__ACTIVITY__:
Quote, word for word, the line containing "The height and" and all lines that follow it to the end of the records, with no pictures.

__EXTRACTED INFORMATION__:
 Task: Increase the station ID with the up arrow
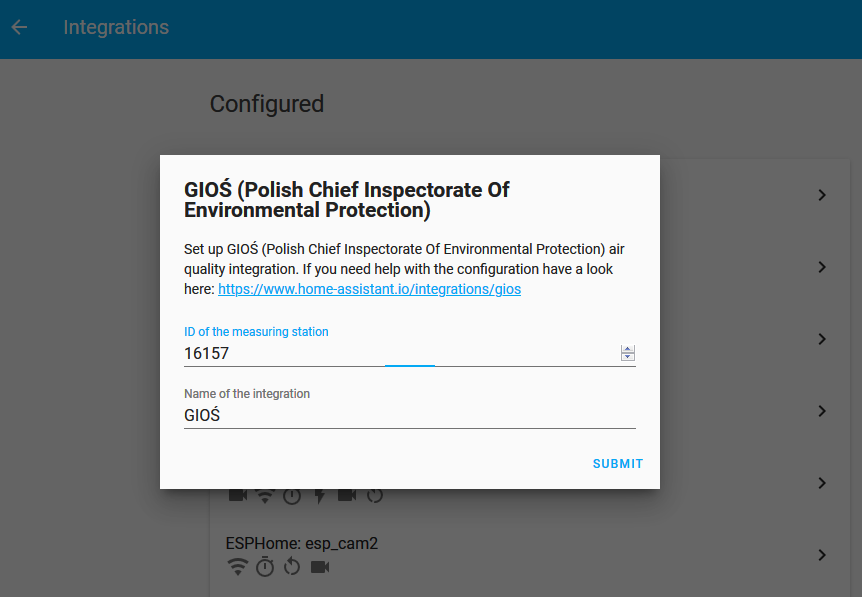click(628, 349)
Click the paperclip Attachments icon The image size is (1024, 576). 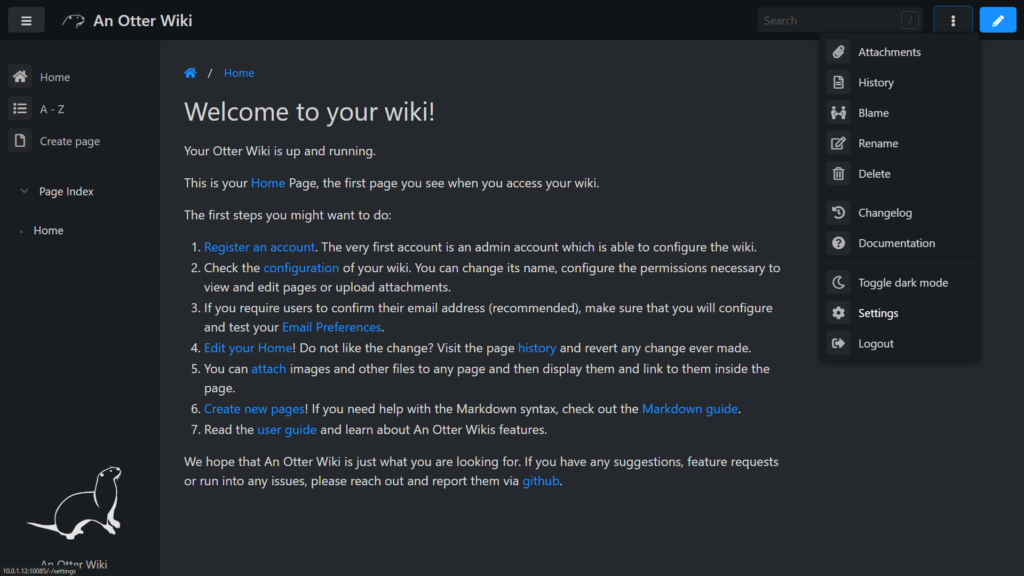(x=839, y=52)
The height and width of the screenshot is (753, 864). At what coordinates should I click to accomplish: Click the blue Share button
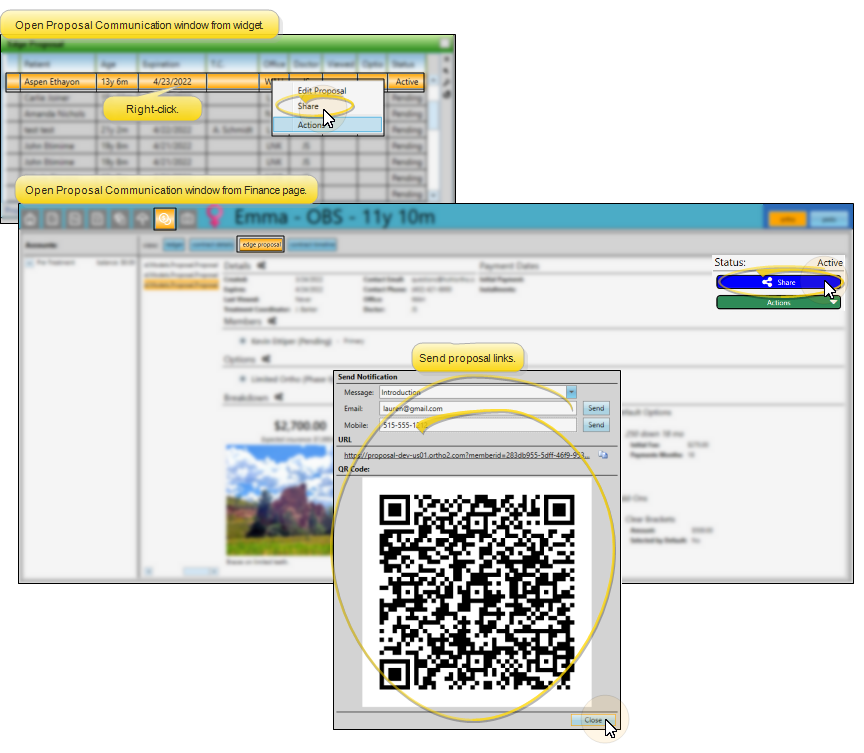779,283
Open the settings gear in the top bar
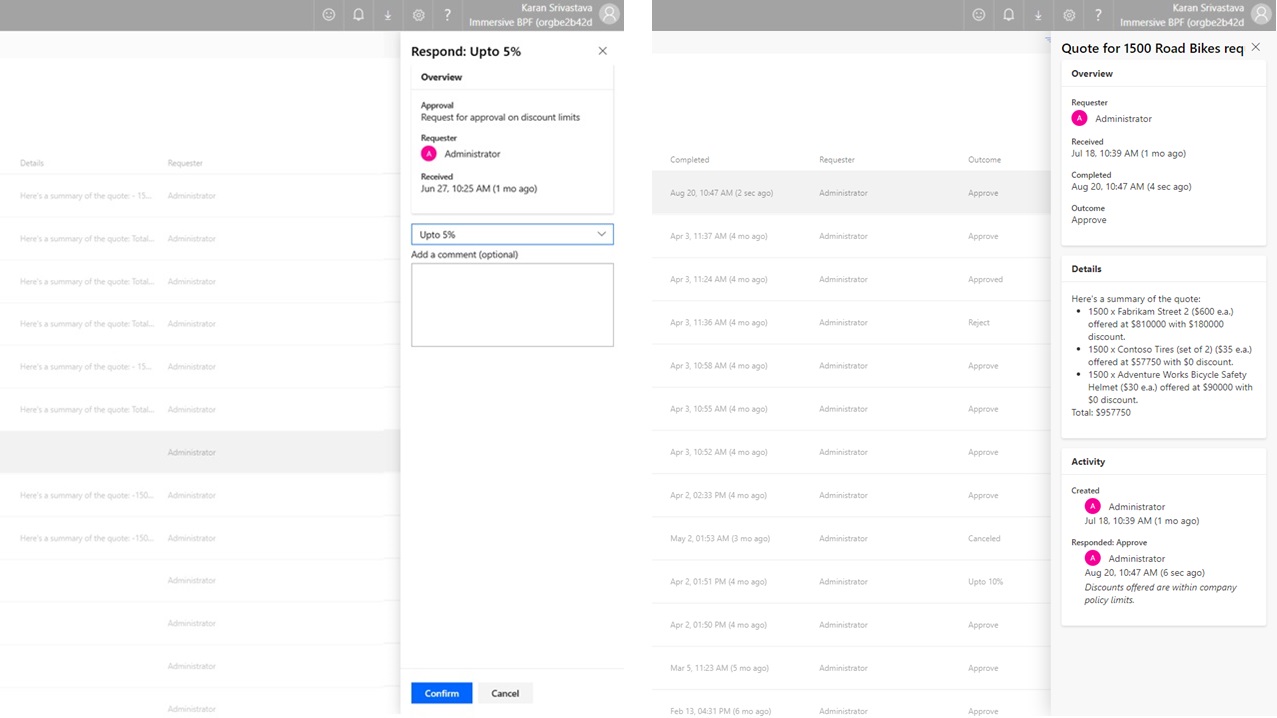Screen dimensions: 1277x718 [417, 14]
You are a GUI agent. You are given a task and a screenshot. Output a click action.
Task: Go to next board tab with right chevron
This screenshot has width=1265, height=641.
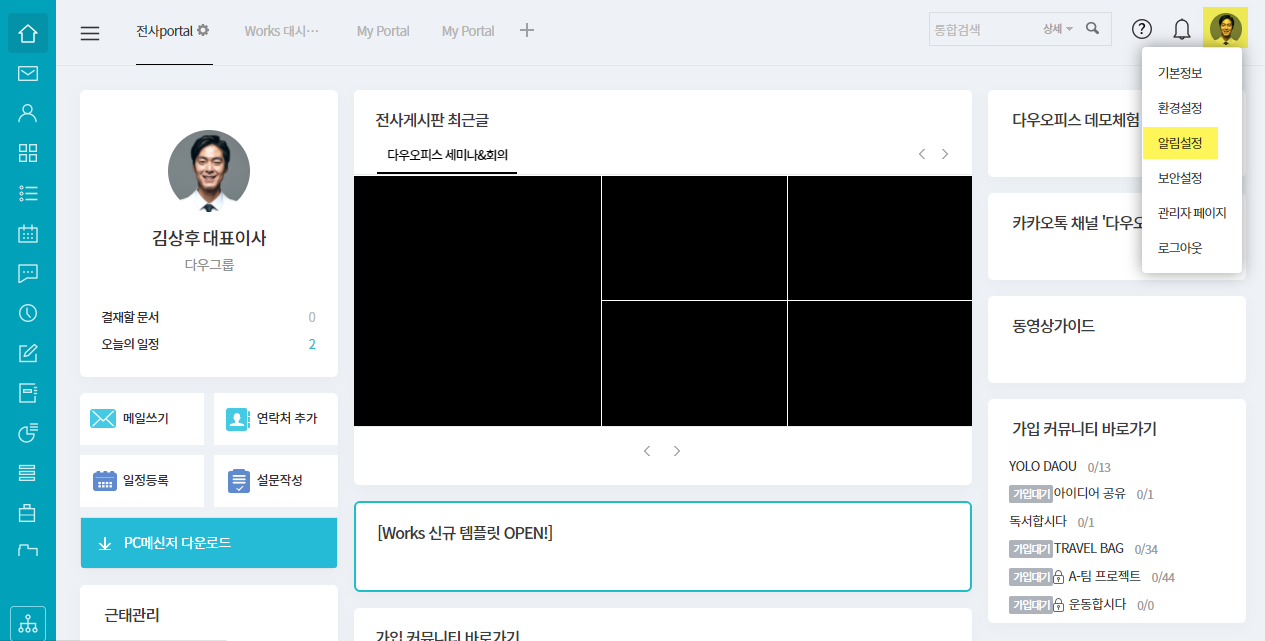tap(945, 154)
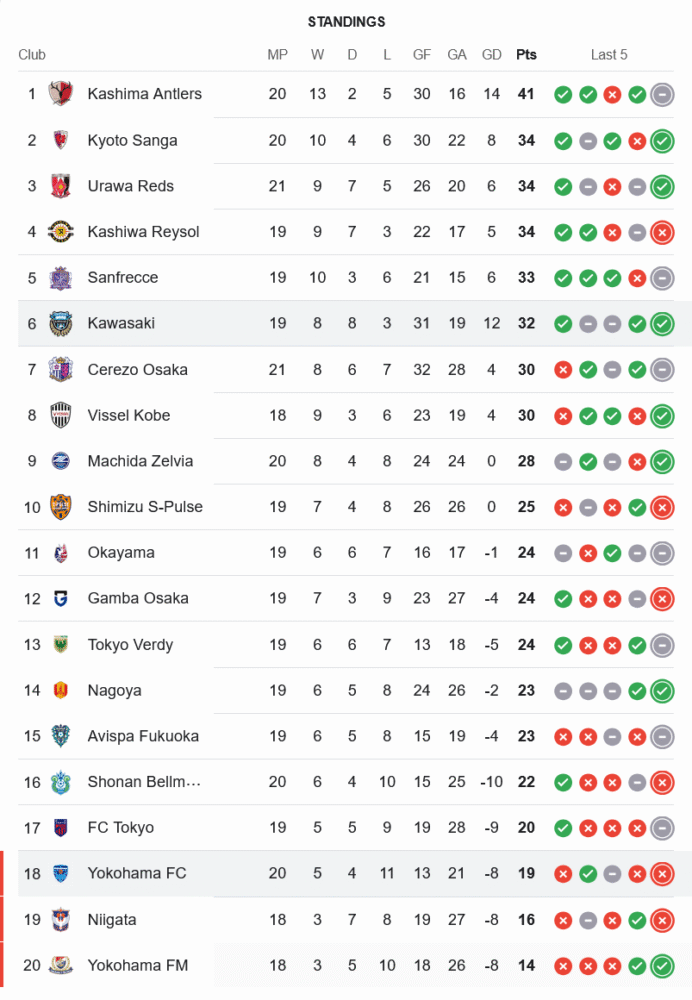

__EXERCISE ANSWER__:
The height and width of the screenshot is (753, 864). At what coordinates should I click to accomplish: Click the blue Share button
779,283
Open the settings gear in the top bar
Screen dimensions: 1277x718 [417, 14]
You are a GUI agent. You are given a task and a screenshot. Output a click action.
Task: Go to next board tab with right chevron
This screenshot has width=1265, height=641.
tap(945, 154)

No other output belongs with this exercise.